Training get slower with increasing epochs

zjgemi opened this issue a year ago · 3 comments

almgcu.yaml.txt

When I trained the model on my own data (input config posted above, modified based on example.yaml), I found that as the number of epochs increases, the training process becomes slower and slower. The results in metrics_epoch.csv are as follows:

Here, we can see that the first epoch took only ~1h, while the 8th epoch took ~8h. If I interrupt the training process and restart it, the first epoch after restarting takes about 1h again, but it gets slower and slower afterward. I'm not sure if I'm doing something wrong that's causing this strange behavior.

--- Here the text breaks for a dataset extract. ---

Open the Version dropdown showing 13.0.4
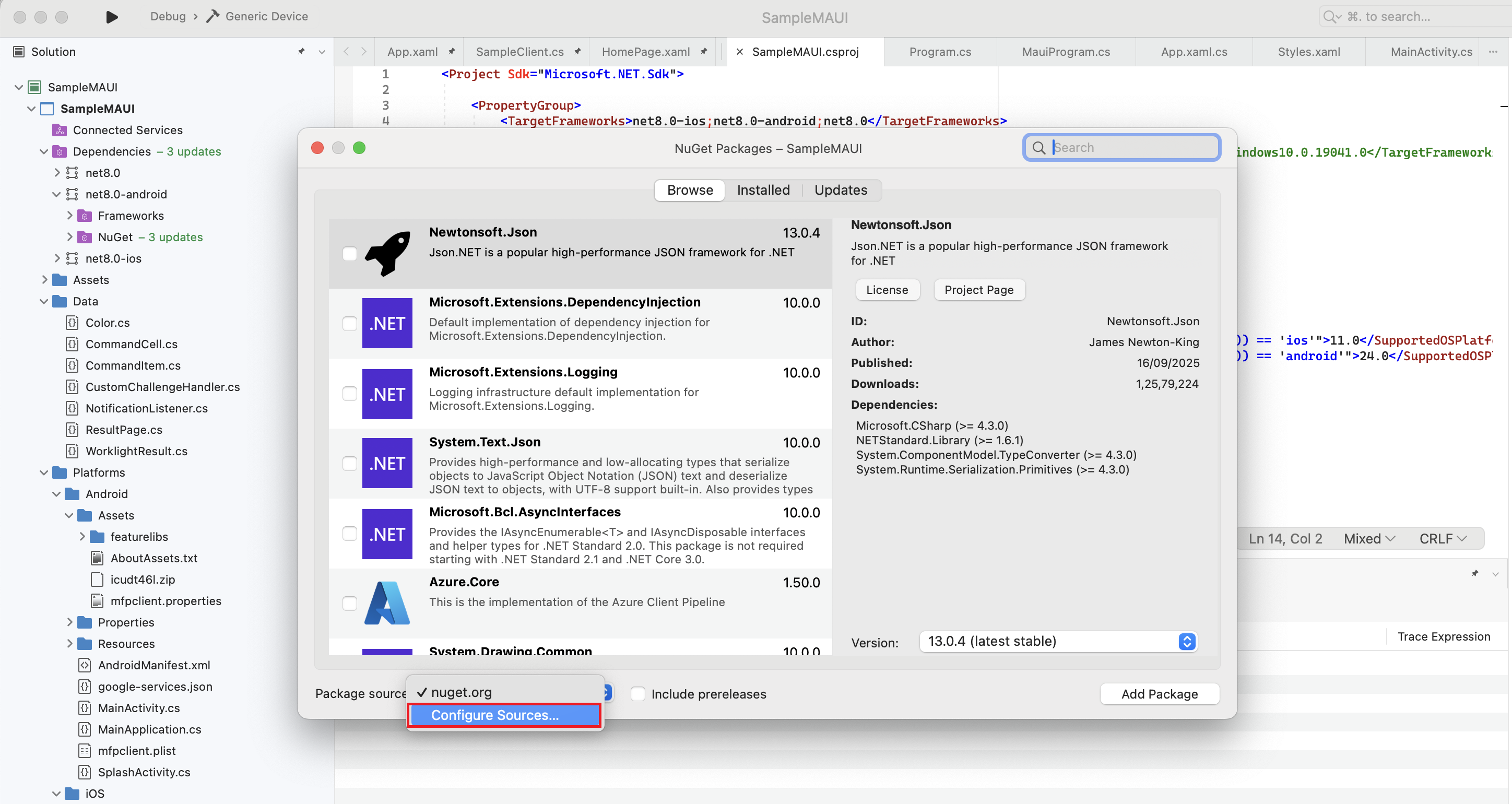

Answer 1 · 2023-10-17T16:53:59.000Z

Hi @zjgemi ,

Thanks for your interest in our code!

This is a known issue related to the underlying PyTorch: mir-group/nequip#311

Could you please report your PyTorch and CUDA versions, try the latest nequip develop, which may have a fix?
After checking that I suggest you use one of the recommended PyTorch versions from the linked issue (mir-group/nequip#311) if possible.

Answer 2 · 2023-10-18T06:32:25.000Z

My previous version was torch 2.0.0+cuda 11.7. When I switch to torch 1.11.0+cuda 11.3, the training speed increases significantly and no longer slows down as the number of epochs increases. Thank you!

Answer 3 · 2023-10-21T21:51:49.000Z

Glad to hear @zjgemi . Were you able to test whether the latest develop branch still exhibits the issue with PyTorch 2.0 on your system?